ACTIVITY -
Set down each line from the start of the material exactly, please, up to and including the one that contains "Obiettivi di accessibilità (29, 2487)".

MATERIAL FOR THIS TASK -
○ ○ ○ ○ ○ ○ ○
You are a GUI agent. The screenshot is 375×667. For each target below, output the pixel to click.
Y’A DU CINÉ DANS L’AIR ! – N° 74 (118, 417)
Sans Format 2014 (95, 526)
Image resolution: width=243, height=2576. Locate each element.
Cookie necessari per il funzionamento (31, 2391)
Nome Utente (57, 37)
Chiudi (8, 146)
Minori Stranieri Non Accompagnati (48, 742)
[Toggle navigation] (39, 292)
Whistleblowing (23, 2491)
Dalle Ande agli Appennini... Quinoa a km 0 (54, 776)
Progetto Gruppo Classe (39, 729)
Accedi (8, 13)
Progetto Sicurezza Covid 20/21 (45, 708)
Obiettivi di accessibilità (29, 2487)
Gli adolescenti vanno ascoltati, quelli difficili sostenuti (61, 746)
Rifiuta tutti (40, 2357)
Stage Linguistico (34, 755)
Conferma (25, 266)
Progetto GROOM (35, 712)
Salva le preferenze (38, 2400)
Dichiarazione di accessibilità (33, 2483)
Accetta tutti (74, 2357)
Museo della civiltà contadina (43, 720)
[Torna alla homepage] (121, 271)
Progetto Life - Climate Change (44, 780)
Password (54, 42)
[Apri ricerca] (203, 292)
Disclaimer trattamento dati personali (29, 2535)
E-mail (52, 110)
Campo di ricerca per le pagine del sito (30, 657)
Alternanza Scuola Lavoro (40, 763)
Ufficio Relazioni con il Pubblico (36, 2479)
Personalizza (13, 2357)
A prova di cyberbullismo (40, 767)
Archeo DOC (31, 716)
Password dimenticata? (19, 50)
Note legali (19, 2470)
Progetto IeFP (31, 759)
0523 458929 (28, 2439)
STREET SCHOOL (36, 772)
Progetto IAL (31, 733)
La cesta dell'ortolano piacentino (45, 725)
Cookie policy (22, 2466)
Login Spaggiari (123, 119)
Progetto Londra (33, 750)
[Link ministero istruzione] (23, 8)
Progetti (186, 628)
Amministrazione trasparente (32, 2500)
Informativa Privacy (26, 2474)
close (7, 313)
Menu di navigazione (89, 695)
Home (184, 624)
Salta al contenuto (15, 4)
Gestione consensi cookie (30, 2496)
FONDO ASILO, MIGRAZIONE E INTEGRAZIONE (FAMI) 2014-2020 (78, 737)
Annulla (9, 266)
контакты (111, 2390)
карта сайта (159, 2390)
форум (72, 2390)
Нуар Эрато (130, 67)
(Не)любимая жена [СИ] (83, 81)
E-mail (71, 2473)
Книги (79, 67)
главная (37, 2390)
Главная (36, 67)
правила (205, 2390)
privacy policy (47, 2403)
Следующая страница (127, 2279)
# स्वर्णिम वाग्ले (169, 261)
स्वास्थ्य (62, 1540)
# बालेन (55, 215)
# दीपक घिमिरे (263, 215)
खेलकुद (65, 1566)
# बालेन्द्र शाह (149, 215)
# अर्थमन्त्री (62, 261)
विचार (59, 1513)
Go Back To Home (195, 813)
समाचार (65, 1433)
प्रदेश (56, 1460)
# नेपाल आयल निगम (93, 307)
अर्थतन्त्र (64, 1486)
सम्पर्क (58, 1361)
○ ○ ○ ○ ○ ○ ○
OUTPUT FOR THIS EXERCISE -
You are a GUI agent. The screenshot is 375×667. For each target below, output the pixel to click.
Y’A DU CINÉ DANS L’AIR ! – N° 74 (118, 417)
Sans Format 2014 (95, 526)
Image resolution: width=243, height=2576. Locate each element.
Cookie necessari per il funzionamento (31, 2391)
Nome Utente (57, 37)
Chiudi (8, 146)
Minori Stranieri Non Accompagnati (48, 742)
[Toggle navigation] (39, 292)
Whistleblowing (23, 2491)
Dalle Ande agli Appennini... Quinoa a km 0 (54, 776)
Progetto Gruppo Classe (39, 729)
Accedi (8, 13)
Progetto Sicurezza Covid 20/21 (45, 708)
Obiettivi di accessibilità (29, 2487)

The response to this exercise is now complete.